WORK INSTRUCTIONS
Only the lines from the one containing "You are a computer-use agent." to the end of the records belong in the answer; repeat them exactly and drop the pictures.

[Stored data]
○ ○ ○ ○ ○ ○ ○

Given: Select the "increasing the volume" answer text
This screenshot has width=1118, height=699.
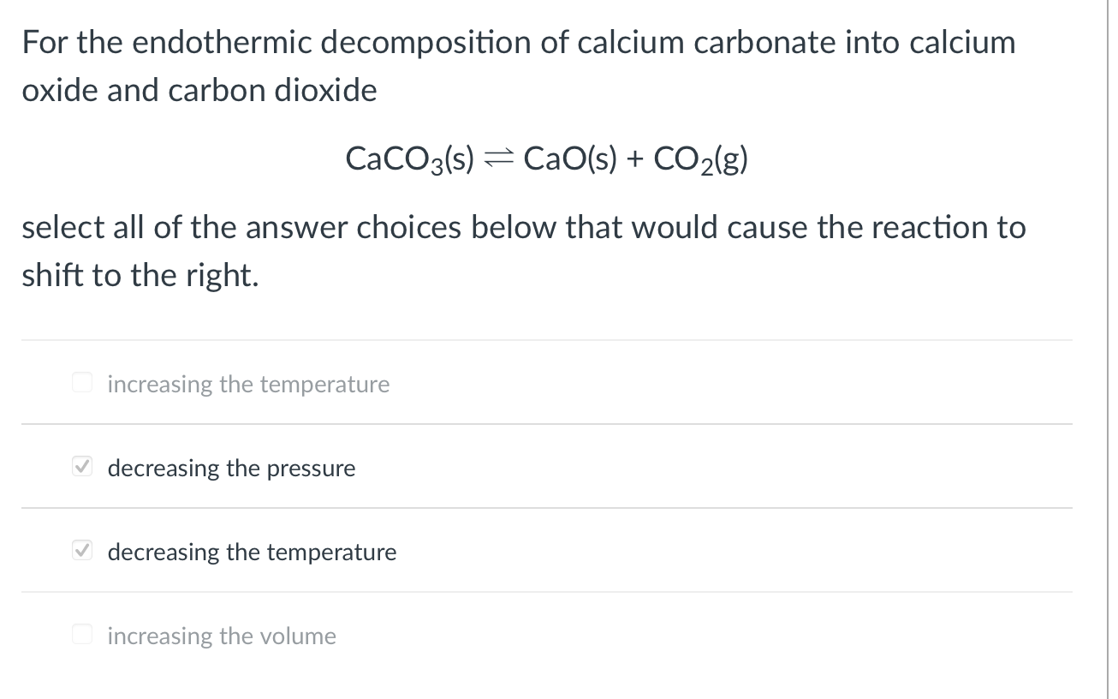Looking at the screenshot, I should pyautogui.click(x=221, y=636).
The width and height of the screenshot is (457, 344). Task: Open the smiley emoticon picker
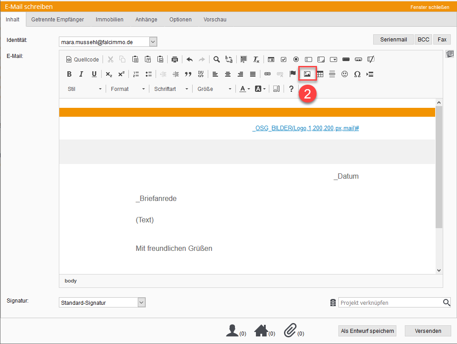coord(345,74)
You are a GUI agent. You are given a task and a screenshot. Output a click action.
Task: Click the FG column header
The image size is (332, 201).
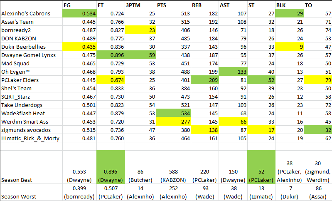tap(79, 5)

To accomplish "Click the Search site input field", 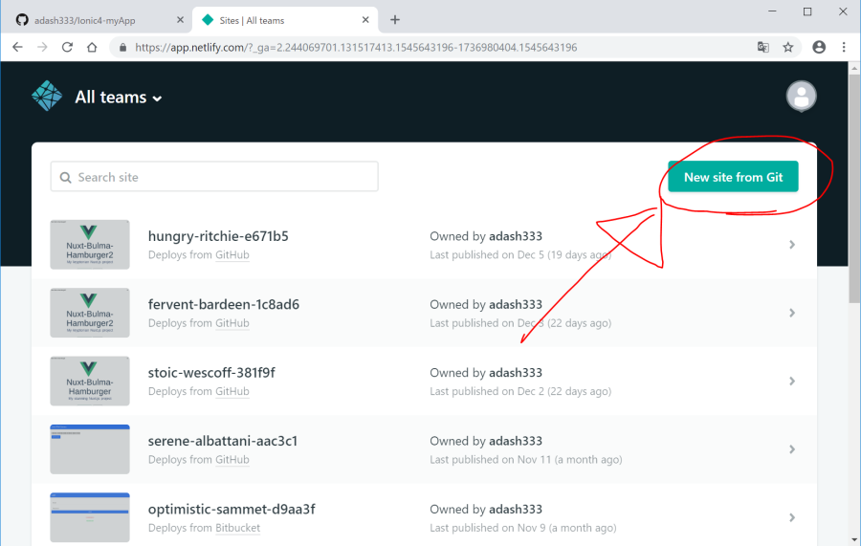I will (214, 177).
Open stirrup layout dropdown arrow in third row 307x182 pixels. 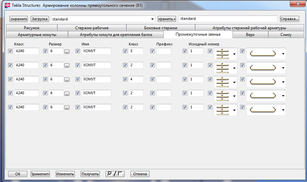[234, 82]
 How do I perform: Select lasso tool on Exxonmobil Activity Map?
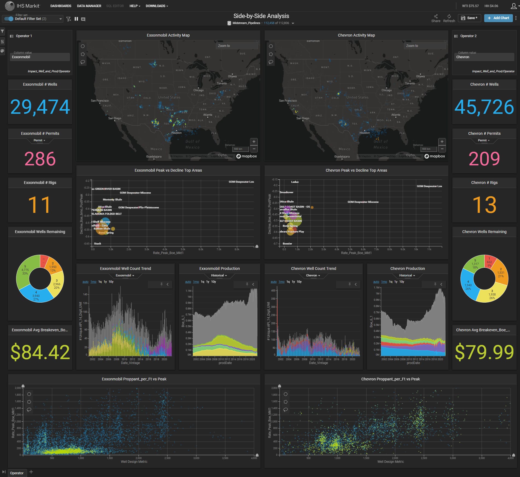pyautogui.click(x=83, y=62)
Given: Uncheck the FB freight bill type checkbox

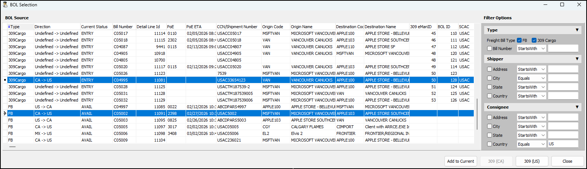Looking at the screenshot, I should tap(519, 40).
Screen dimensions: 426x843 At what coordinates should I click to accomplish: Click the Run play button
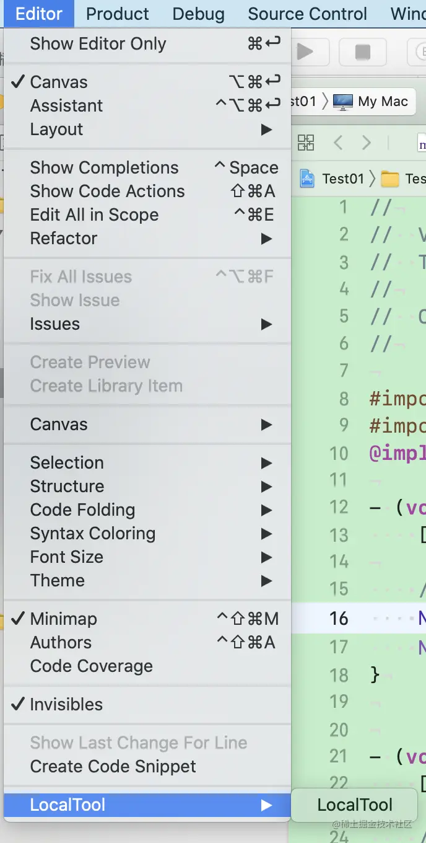305,52
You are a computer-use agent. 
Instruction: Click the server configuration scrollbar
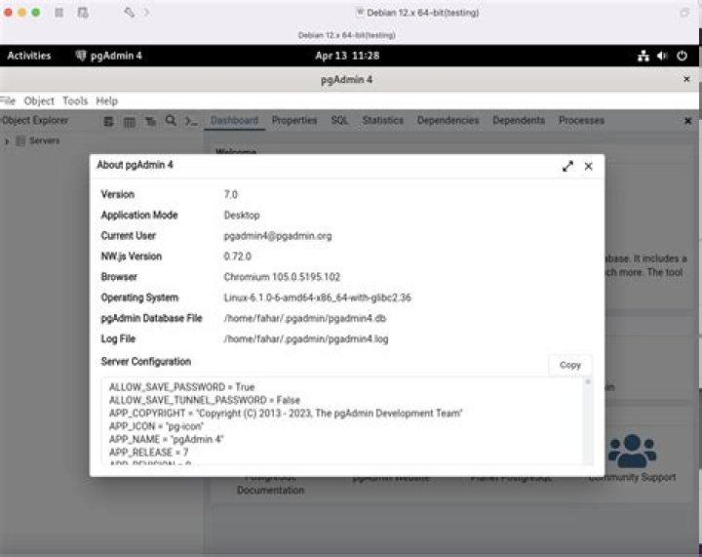click(x=588, y=420)
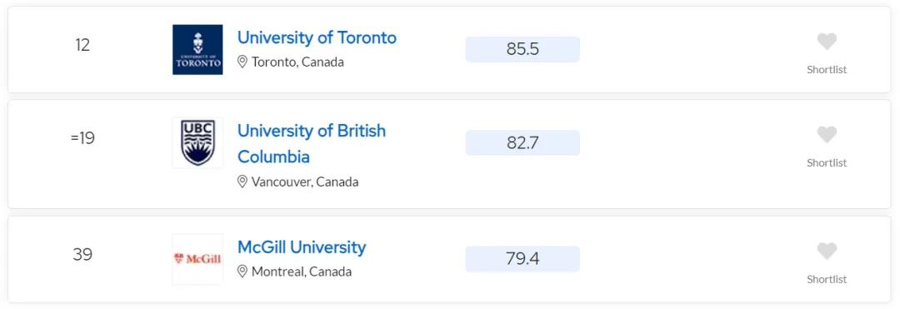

○ ○ ○ ○ ○ ○ ○

ANSWER AREA
You are a computer-use agent. 
Instruction: Click the server configuration scrollbar
click(x=588, y=420)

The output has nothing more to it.